Alas, we don’t know the answer to the last question, but Dr. Seuss, like Roald Dahl, knew how to stir our imaginations with off the names of kilter culinary treats, among other things.  It should come as no surprise that there is a Seuss-inspired cookbook. 

Author Georgeanne Brennan relies heavily on Dr.

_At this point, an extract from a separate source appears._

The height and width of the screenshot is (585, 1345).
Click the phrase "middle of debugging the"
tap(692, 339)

Seuss’s illustrations as well as his words to dream up food names and their recipes.  Sometimes, the color in a drawing is what Seussifies a basic item like the cake the Cat in the Hat eats in the tub in The Cat in the Hat Comes Back.  Clearly, this cake has a filling and a pinkish coating on top.  Brennan’s “Cat in the Hat Tub Cake” becomes one of the easier concoctions in the book:  store-bought angel food cake with a layer of strawberry-infused whip cream in the middle and on top. 

Some of the recipes are a bigger stretch.  For instance, “Zans’ Cans Chili”, while looking mighty tasty in the photograph, is a creation inspired by the literary reference to a Zans that opens cans in One Fish Two Fish Red Fish Blue Fish.  The chili seems to come more from Brennan’s imagination than that of Theodore Geisel.  Based on the intent look on the boy and girl’s faces and the number of cans they want opened, I think the contents would more likely be canned candy or Fudge Sludge than chili. 

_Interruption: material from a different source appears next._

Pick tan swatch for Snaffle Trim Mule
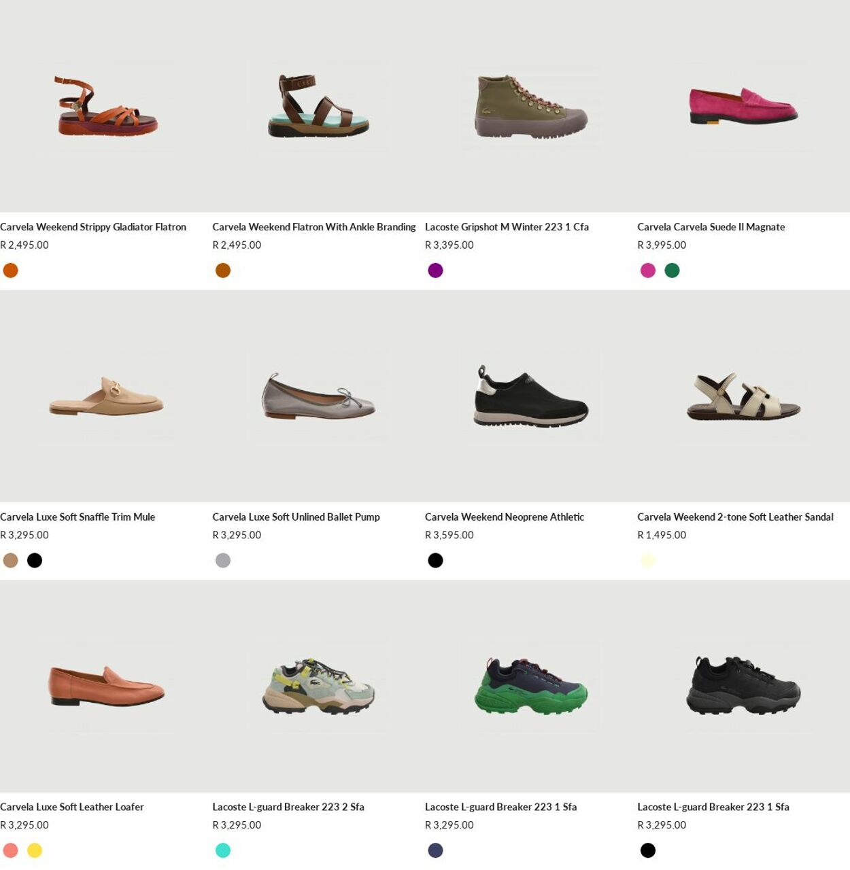The image size is (850, 870). pos(10,560)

I do like the idea to turn the head-sprouting daisy from Daisy-Head Mayzie into a cookie to top a burger referenced in the original book.   Kids would be thrilled to be served a burger with a daisy-shaped, icing-decorated cookie on top.  Dessert first?  Oh, it isn’t the worst!

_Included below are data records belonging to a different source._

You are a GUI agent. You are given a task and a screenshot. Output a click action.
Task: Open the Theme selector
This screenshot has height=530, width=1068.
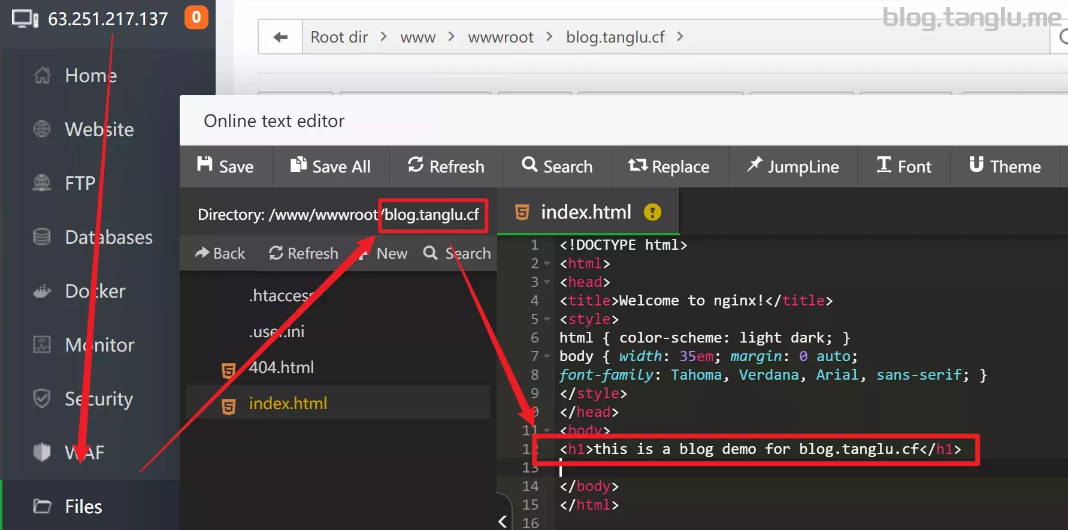[x=1005, y=166]
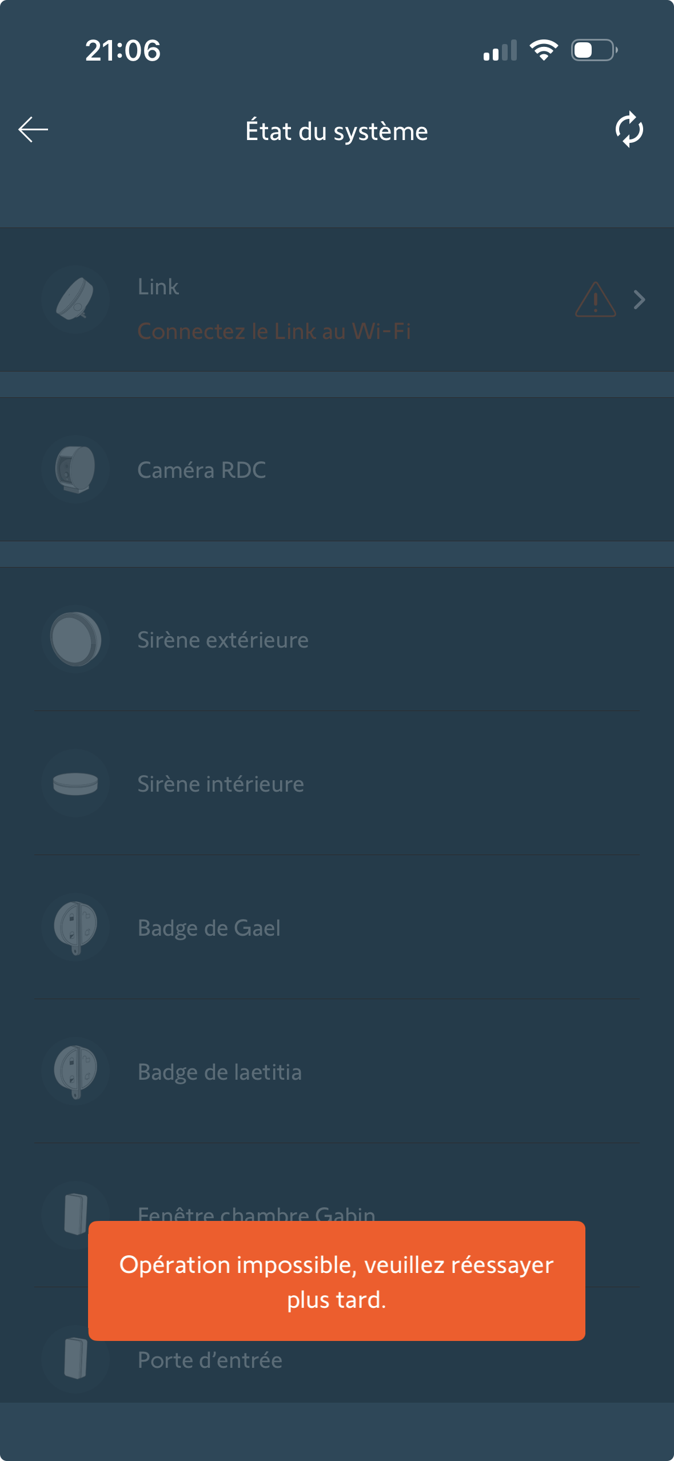Refresh the system status
674x1461 pixels.
point(629,130)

The recipes are organized into sections (e.g., Breakfast, Beverages, Lunch), but without tabs or title pages, everything seems to run together.  If you are going to organize the collection, make it clearer.

The photographs are helpful.  When you’re going for zany, the recipe followers need to see the end product and how it is served.  For that reason, I was disappointed that some recipes lacked a photo, particularly Who-Roast-Beast, in actuality a chicken dish with mushrooms under the skin.  Brennan refers to the “dramatic Who look” from this mushroom tucking.  Why then no photo?  I don’t want to sound like I have a heart two sizes too small, but I just can’t visualize Brennan’s Roast Beast.

And on the subject of Whoville food fare, it is a bit of a head scratcher to include recipes for “Who-Roast-Beast” and “Who-Pudding”, but to leave out Who-Hash.  Seems the hash is just what’s needed to create a complete Who meal.  Perhaps the Grinch made a dash with the whats and hows for Who-Hash.

Unlike Roald Dahl’s Revolting Recipes, the Green Eggs and Ham Cookbook becomes a clear ode to Seuss by including quotes from the relevant portions of the master’s original books.  Including the source illustrations also helps to make this book a perfect companion piece to a treasured shelf of Dr. Seuss picture books. 

And so what’s the secret to Green Eggs and Ham?  Guacamole-coated egg yolks and a ham slathered with apple jelly and coated with cilantro and parsley.  Not entirely unappetizing, but the cover shot is enough for me to get the picture.